* **Texto fornecido**
Reunião em restaurante

Dominguetti, que é policial militar da ativa em Minas Gerais, havia oferecido ao governo, em nome da Davati, 400 milhões de doses de vacinas da AstraZeneca, no valor de 3,50 dólares por dose.

Ele afirmou ter se reunido em 25 de fevereiro em um restaurante em um shopping em Brasília com Dias, com o tenente-coronel Marcelo Blanco, ex-assessor do Departamento de Logística do Ministério da Saúde, e com um terceiro homem que ele desconhece o nome.

Dominguetti disse que, após apresentar sua proposta, Dias afirmou que seria necessário “melhorar esse valor”, o que ele interpretou como um pedido de desconto no preço das doses.

Depois, segundo Dominguetti, Dias teria dito que seria necessário aumentar o valor, em 1 dólar por dose, que serviria para propina para “um grupo dentro do ministério”. O então representante da Davati afirmou ter recusado o pedido de propina, e teria ouvido de Dias que, sem o valor adicional por dose, não haveria negócio.

Após o jantar, Dominguetti disse que Blanco pediu que ele ficasse mais alguns dias em Brasília, e voltou a se reunir mais uma vez com Dias, no Ministério da Saúde, quando novamente se recusou a aumentar o valor por dose para pagar propina.

O caso, porém, tem aspectos suspeitos. A Davati foi formada em 2020 e tem apenas três funcionários. A AstraZeneca declarou que não negocia vacinas com entes privados, negou ter trabalhado com a Davati e afirmou que todas as vendas no Brasil foram tratadas com a Fiocruz.

Prisão pela CPI

Em depoimento à CPI da Pandemia em 7 de julho, Dias confirmou ter participado do jantar em 25 de fevereiro, mas disse ter se encontrado com Dominguetti de forma acidental, enquanto tomava um chope com um amigo, e que a reunião não havia sido marcada previamente. Ele afirmou também não ter cobrado propina para a compra das doses.

No entanto, os áudios do celular de Dominguetti apreendido pela CPI indicaram que o encontro não teria sido por acaso, como disse Dias, mas havia sido previamente combinado. Nas mensagens, o policial já falava com um interlocutor sobre o encontro dois dias antes da data do jantar.

A contradição nas falas sobre o encontro levaram o presidente da CPI, senador Omar Aziz (PSD-AM), a determinar a prisão de Dias. “Ele vai ser recolhido agora pela polícia do Senado. Ele está mentindo desde a manhã, dei chance para ele o tempo todo. Pedi por favor, pedi várias vezes. E tem coisas que não dá para… os áudios que nós temos do Dominghetti são claros”, disse Aziz.

Dias foi solto horas depois, após pagar fiança no valor de R$ 1.100, e responde em liberdade por falso testemunho a uma CPI.

Em outros momentos do depoimento, Dias soou contraditório aos senadores ao afirmar que não era responsável por negociar vacinas, mas em seguida relatar suas conversas com a empresa representada por Dominghetti.

* **Entradas de dados salvas**
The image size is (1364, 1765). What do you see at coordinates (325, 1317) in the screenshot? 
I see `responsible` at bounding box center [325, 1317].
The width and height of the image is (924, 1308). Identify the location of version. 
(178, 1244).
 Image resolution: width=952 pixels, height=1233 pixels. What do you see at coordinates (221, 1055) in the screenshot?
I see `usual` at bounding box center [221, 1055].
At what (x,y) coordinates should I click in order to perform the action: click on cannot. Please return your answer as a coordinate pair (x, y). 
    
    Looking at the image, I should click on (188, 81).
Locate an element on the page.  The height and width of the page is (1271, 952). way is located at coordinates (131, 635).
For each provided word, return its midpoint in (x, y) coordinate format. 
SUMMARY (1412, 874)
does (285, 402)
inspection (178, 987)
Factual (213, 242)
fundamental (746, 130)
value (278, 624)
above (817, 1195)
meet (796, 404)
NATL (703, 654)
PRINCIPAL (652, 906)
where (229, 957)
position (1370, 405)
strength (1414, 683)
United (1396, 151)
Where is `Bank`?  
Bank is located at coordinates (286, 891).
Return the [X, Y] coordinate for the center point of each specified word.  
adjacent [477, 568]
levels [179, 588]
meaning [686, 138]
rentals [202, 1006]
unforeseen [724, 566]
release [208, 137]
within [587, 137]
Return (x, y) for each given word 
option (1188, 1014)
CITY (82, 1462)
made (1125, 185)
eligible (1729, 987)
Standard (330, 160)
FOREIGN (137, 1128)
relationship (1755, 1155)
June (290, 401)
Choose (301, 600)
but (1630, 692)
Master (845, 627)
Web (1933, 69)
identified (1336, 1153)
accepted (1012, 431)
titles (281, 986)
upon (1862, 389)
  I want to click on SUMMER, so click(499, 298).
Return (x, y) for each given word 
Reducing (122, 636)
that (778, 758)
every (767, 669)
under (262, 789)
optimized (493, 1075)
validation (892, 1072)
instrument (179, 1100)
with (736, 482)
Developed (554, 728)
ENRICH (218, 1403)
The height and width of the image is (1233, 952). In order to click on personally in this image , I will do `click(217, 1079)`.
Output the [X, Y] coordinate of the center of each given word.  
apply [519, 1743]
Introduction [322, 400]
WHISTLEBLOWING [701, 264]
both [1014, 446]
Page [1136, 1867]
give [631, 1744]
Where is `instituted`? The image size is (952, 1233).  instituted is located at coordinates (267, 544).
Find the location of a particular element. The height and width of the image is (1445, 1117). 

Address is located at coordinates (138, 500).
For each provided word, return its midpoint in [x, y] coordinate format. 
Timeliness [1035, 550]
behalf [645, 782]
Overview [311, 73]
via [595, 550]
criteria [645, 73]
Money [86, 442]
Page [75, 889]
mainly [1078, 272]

* **Partes do exercício**
[a] De acordo com o texto sobre a oferta de vacinas da Davati, qual foi o valor da fiança paga por Dias para ser solto?
[b] Reescreva, com uma alteração, o trecho do texto sobre a oferta de vacinas da Davati que começa nas palavras "Depois, segundo Dominguetti, Dias" e termina após "com a Fiocruz.": substitua "propina" por "suborno".
[c] Indique se cada afirmação a seguir está de acordo com o texto sobre a oferta de vacinas da Davati e cite as palavras do texto que o comprovam.
(i) A Davati foi formada em 2020.
(ii) Dias permaneceu preso até o encerramento da CPI.
(iii) A AstraZeneca confirmou ter trabalhado com a Davati.
A listagem constitui material independente do texto.

* **Soluções das tarefas**
[a] R$ 1.100.

[b]
Depois, segundo Dominguetti, Dias teria dito que seria necessário aumentar o valor, em 1 dólar por dose, que serviria para suborno para “um grupo dentro do ministério”. O então representante da Davati afirmou ter recusado o pedido de suborno, e teria ouvido de Dias que, sem o valor adicional por dose, não haveria negócio.

Após o jantar, Dominguetti disse que Blanco pediu que ele ficasse mais alguns dias em Brasília, e voltou a se reunir mais uma vez com Dias, no Ministério da Saúde, quando novamente se recusou a aumentar o valor por dose para pagar suborno.

O caso, porém, tem aspectos suspeitos. A Davati foi formada em 2020 e tem apenas três funcionários. A AstraZeneca declarou que não negocia vacinas com entes privados, negou ter trabalhado com a Davati e afirmou que todas as vendas no Brasil foram tratadas com a Fiocruz.

[c]
(i) Sim: "A Davati foi formada em 2020 e tem apenas três funcionários."
(ii) Não: "Dias foi solto horas depois, após pagar fiança no valor de R$ 1.100".
(iii) Não: "negou ter trabalhado com a Davati".